- SUPPLIED TEXT -

Young Miles, an actor with the theatre collective, works on the farm of
Morgan and Angus, who are in their 50s, and records scenes from their
daily lives, scenes that then enter the next day’s rehearsals.
“We’re here to get your history and give it back to you,” Miles
explains naively. Morgan’s initial tales to Miles about farm life are
obviously lies (such as his claim that unproductive milk cows are
slaughtered for beef, and that the apparently placid cows sense the
pressure to produce) and seem merely amusing at first but become vital
elements of theme. For it happens that Morgan also lies to Angus, his
lifelong friend, about the conditions under which Angus suffered
cognitive impairment during World War II and about how both lost their
English fiancées.

In performing Morgan and Angus’s relationship, Miles overcomes
Angus’s impairment and Morgan’s mendacity, having struggled with the
potentially tragic consequences of appropriation of voice. And Miles
simultaneously loses his own ability to perform the story for profit.

- SUPPLIED DATA -
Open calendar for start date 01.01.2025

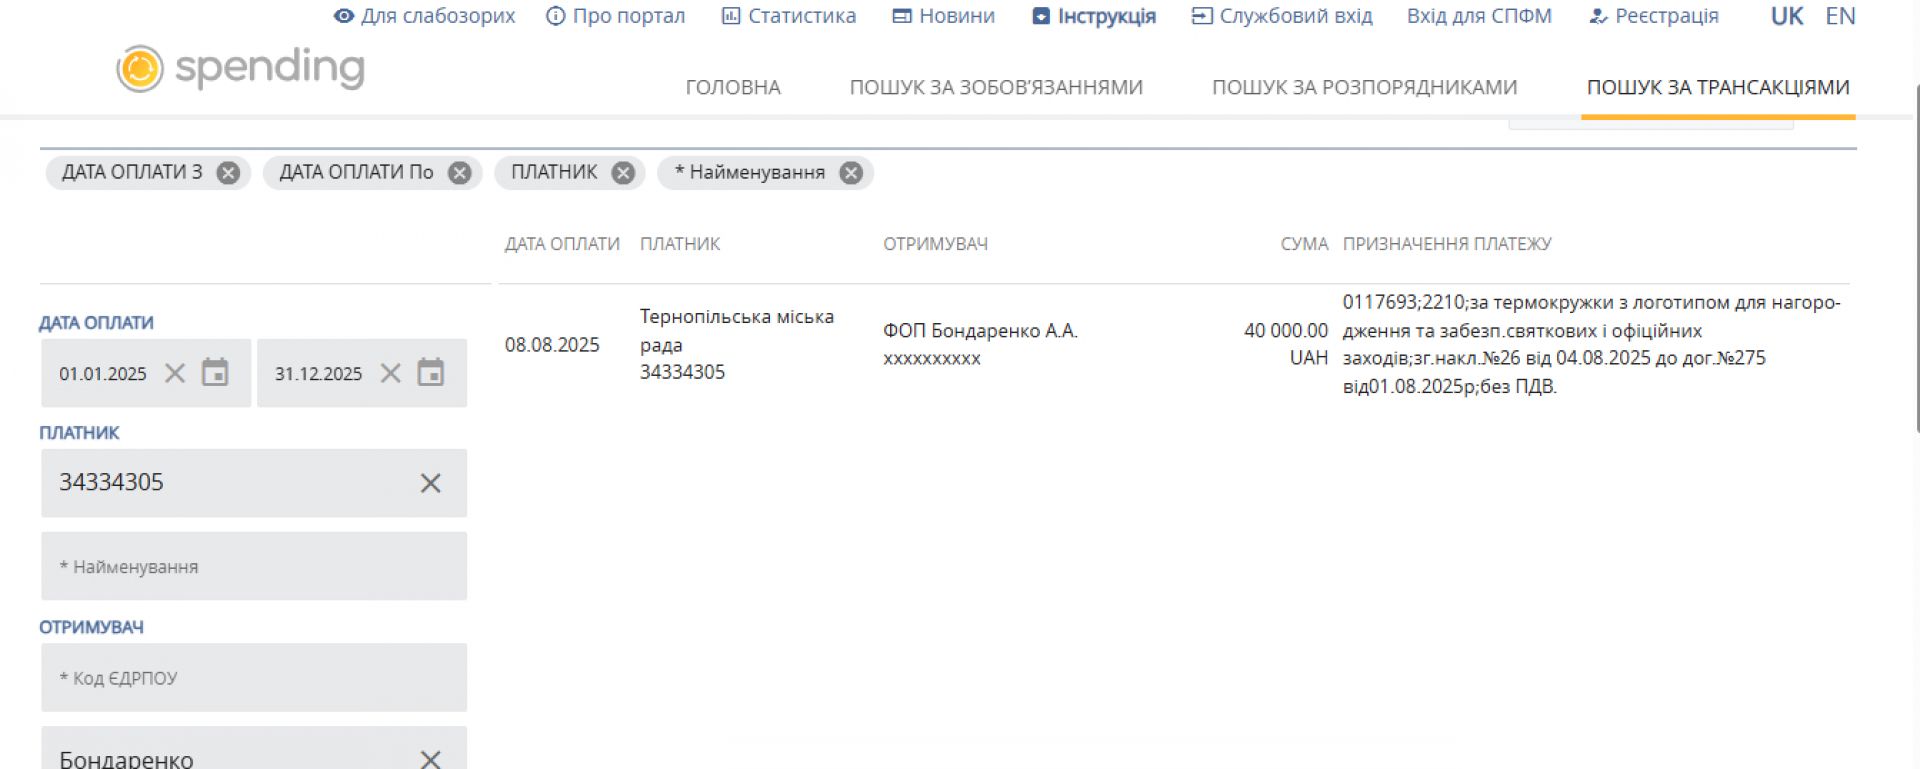click(215, 373)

- WHAT IS ASKED -
From the passage about Miles, Morgan, and Angus, extract word for word the portion between "Young Miles, an" and "next day’s rehearsals.", inclusive.

- RESPONSE TO THE TASK -
Young Miles, an actor with the theatre collective, works on the farm of
Morgan and Angus, who are in their 50s, and records scenes from their
daily lives, scenes that then enter the next day’s rehearsals.